With Washington territory preparing to become a state in 1889, Minor spent the summer as a delegate to the convention that drafted the new state’s constitution. He was touted as a likely candidate for statewide office. However, soon after the statehood celebrations in November 1889, Minor and his companions set out on their ill-fated duck hunting trip.

The Fatal Trip

Minor, his friend Morris Haller, and Haller’s brother-in-law Lewis Cox hunted near Stanwood for several days without much success, so on December 2, 1889, they decided to cross Saratoga Passage to Brann’s Point on Whidbey Island, a distance of 12 miles. Not finding a sailboat to tow their canoes across, the three hunters set out across the often-treacherous passage paddling a large Indian cedar canoe and a smaller canvas one. They were not seen alive again. Search parties set out when they had not returned within a few days.

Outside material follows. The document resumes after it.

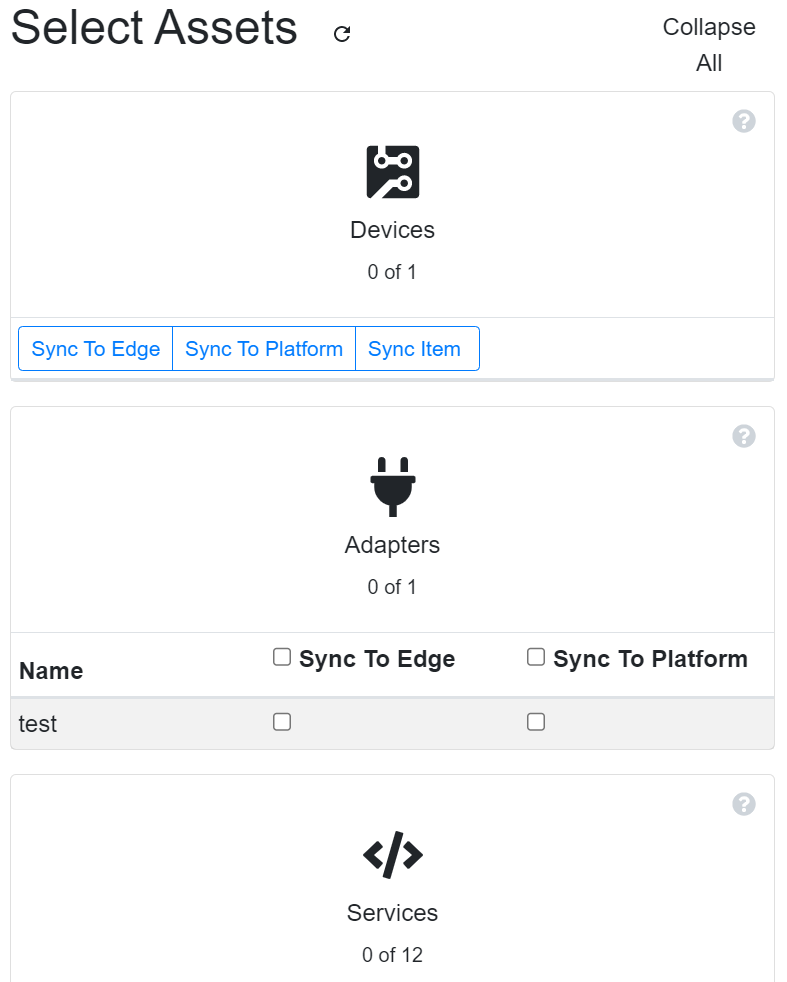Enable Sync To Platform for all adapters
This screenshot has height=982, width=787.
(536, 657)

Once the empty canoes were found washed up on a Whidbey Island beach, it was apparent the men had drowned. Seattle came to a standstill on Sunday, December 15, as huge memorial services and a procession were held in honor of Minor and Haller. Morris Haller’s body was found on January 4, 1890, and Lewis Cox’s body a month later. Minor was never found.

The names of Seattle’s Minor Avenue and T. T. Minor Elementary School both honor Thomas Minor.


Sources:

T. M. Pelly, Dr. Minor: A Sketch of the Background and Life of Thos. T. Minor, M.D. (1844-1889) (Seattle: Lowman and Hanford Company, 1933); History of Seattle, Washington, With Illustrations and Biographical Sketches of Some of Its Prominent Men and Pioneers, ed. by Frederic James Grant (New York: American Publishing and Engraving Company, 1891), 235-37, 481-82; Seattle and Environs 1852-1924, ed. by C. H. Hanford (Chicago: Pioneer Historical Publishing Company, 1924), 206-211; City of Dreams, ed. by Peter Simpson (Port Townsend: Bay Press, 1986), 171-72; Heather MacIntosh, "Seattle, Lake Shore & Eastern Railroad Company," HistoryLink.org Cyberpedia Library (www.historylink.org); Simon Winchester, The Professor and the Madman (New York: HarperPerennial, 1999).